TEMPO.CO, Jakarta - Direktur Utama
Badan Penyelenggara Jaminan Sosial (BPJS) Kesehatan Fahmi Idris
menegaskan, penyedia jaminan sosial masyarakat itu tidak akan bangkrut (collapse). "Isu BPJS collapse itu tidak benar," katanya di Istana Merdeka, Kamis, 10 Maret 2016.
Menurut Fahmi, Presiden Joko Widodo memberi perhatian terhadap masalah
ini. Presiden, kata Fahmi, berharap isu bangkrutnya BPJS tidak sampai
membuat publik gelisah, terutama rumah sakit dan masyarakat yang hendak
berobat. Fahmi mengatakan neraca keuangan BPJS masih sehat. "Antara
pemasukan dan pengeluaran seimbang, no problem," tuturnya.

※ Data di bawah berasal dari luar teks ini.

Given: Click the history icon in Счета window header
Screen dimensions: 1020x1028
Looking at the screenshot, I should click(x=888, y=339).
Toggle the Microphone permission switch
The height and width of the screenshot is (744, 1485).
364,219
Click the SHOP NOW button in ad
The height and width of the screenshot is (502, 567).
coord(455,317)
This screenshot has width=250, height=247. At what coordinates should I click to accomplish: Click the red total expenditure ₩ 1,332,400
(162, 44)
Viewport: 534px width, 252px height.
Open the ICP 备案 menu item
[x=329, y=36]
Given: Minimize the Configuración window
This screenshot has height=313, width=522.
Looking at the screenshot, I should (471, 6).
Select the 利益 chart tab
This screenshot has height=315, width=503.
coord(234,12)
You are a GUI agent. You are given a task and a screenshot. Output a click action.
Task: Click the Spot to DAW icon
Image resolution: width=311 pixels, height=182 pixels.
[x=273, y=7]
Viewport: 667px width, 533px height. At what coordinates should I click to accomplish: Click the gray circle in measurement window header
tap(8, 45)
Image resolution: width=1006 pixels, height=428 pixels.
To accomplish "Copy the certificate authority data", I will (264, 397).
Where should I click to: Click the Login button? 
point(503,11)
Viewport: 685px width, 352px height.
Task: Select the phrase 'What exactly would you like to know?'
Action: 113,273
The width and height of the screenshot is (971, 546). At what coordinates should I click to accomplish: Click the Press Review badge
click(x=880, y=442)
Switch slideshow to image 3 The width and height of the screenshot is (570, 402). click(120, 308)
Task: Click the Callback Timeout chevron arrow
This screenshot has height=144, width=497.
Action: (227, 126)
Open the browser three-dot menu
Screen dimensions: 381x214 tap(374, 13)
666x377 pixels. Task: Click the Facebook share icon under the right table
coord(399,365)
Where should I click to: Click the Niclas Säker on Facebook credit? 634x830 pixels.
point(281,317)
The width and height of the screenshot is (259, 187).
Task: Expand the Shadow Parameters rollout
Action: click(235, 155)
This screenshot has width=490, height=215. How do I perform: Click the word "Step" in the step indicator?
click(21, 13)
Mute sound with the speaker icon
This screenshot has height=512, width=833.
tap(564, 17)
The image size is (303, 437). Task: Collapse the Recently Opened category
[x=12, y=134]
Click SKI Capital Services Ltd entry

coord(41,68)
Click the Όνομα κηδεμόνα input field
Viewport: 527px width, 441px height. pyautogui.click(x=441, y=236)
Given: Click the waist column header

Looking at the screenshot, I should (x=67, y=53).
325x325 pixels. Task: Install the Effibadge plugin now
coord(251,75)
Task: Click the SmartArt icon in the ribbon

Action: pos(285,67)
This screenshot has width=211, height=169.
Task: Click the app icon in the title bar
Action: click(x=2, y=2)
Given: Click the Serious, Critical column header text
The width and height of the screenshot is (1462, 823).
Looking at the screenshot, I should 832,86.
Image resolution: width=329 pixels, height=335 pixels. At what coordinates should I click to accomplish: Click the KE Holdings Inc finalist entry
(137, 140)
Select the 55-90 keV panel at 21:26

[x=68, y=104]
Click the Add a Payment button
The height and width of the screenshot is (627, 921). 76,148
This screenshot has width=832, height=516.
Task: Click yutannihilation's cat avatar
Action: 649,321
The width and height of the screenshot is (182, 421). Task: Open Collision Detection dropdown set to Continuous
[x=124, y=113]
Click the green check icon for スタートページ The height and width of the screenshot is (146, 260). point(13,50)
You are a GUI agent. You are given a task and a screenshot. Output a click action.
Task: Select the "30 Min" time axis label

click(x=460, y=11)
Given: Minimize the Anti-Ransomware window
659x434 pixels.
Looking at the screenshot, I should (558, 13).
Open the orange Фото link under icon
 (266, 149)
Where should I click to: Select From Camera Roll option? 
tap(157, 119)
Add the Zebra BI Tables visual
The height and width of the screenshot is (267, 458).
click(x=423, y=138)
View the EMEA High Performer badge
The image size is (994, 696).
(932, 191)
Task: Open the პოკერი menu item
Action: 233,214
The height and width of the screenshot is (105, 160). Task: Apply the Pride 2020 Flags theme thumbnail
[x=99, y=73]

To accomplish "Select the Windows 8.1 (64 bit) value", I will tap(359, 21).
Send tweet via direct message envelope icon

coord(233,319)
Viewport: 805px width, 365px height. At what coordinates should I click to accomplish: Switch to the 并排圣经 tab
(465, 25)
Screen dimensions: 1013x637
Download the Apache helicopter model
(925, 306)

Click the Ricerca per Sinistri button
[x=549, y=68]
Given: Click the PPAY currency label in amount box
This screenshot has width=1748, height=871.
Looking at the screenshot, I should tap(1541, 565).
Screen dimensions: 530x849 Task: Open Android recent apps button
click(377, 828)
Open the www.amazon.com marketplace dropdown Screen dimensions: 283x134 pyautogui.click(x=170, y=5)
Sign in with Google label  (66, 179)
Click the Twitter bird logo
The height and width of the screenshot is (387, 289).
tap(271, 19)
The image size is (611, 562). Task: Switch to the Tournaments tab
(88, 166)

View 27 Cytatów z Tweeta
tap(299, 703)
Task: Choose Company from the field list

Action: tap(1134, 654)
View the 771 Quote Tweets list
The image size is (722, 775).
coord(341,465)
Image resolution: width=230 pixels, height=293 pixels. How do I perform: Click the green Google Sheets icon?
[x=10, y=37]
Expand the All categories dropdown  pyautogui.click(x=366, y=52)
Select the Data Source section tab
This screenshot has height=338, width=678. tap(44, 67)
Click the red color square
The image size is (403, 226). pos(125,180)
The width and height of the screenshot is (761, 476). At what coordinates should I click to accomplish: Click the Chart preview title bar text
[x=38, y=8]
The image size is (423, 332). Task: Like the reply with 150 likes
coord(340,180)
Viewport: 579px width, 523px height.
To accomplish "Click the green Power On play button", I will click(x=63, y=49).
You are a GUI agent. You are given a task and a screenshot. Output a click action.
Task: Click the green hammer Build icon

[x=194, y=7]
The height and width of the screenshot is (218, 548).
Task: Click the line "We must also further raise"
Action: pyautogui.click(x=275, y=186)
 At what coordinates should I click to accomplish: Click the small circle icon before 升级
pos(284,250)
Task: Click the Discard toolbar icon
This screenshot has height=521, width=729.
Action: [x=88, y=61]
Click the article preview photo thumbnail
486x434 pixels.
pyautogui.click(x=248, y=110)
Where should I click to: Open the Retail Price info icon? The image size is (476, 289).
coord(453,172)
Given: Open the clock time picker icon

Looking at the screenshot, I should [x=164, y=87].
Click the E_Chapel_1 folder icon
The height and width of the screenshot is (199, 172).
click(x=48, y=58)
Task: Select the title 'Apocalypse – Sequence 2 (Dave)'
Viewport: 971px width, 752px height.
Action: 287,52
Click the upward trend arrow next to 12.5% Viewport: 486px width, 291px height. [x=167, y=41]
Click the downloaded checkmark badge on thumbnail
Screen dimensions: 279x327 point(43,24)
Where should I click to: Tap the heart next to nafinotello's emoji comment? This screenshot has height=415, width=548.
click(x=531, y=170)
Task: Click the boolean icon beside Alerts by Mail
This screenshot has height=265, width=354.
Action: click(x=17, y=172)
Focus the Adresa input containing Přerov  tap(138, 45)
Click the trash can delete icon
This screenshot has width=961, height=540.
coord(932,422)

Sumber keuangan BPJS, Fahmi menjelaskan, berasal dari pemasukan dua
iuran dan sumber dana lain. Jika ada ketidaksesuaian, masih di bawah
rekomendasi Dewan Jaminan Sosial Nasional (DJSN). Ia menjamin kondisi
neraca keuangan BPJS pada tahun ini mendekati perkiraan DJSN.
Fahmi berjanji BPJS Kesehatan tidak akan menaikkan besaran iuran sebelum
masyarakat merasakan manfaat yang lebih dari pelayanannya. BPJS, kata
dia, juga tidak akan mengurangi manfaat yang diberikan supaya tidak
menimbulkan masalah sosial.
September lalu, Ketua DJSN Chazali
H. Situmorang mengatakan kondisi BPJS sedang kritis. Banyak peserta yang
menunggak premi selama 2-6 bulan. Untuk mengatasi masalah ini, DJSN
mendesak pemerintah segera mencairkan dana talangan sekitar Rp 3,5
triliun. Hal ini untuk menutupi jumlah tunggakan.
Menurut
Chazali, sebelum ada dana talangan, BPJS terpaksa memanfaatkan iuran
yang masuk walau kurang. Jumlah peserta BPJS Kesehatan di seluruh
Indonesia mencapai 145 juta. Dengan jumlah rumah sakit yang sudah
bekerja sama sebanyak 1.700 dari total 2.500 rumah sakit di Indonesia.
Peserta yang paling banyak menunggak berasal dari peserta mandiri atau
peserta yang mendaftar secara perorangan.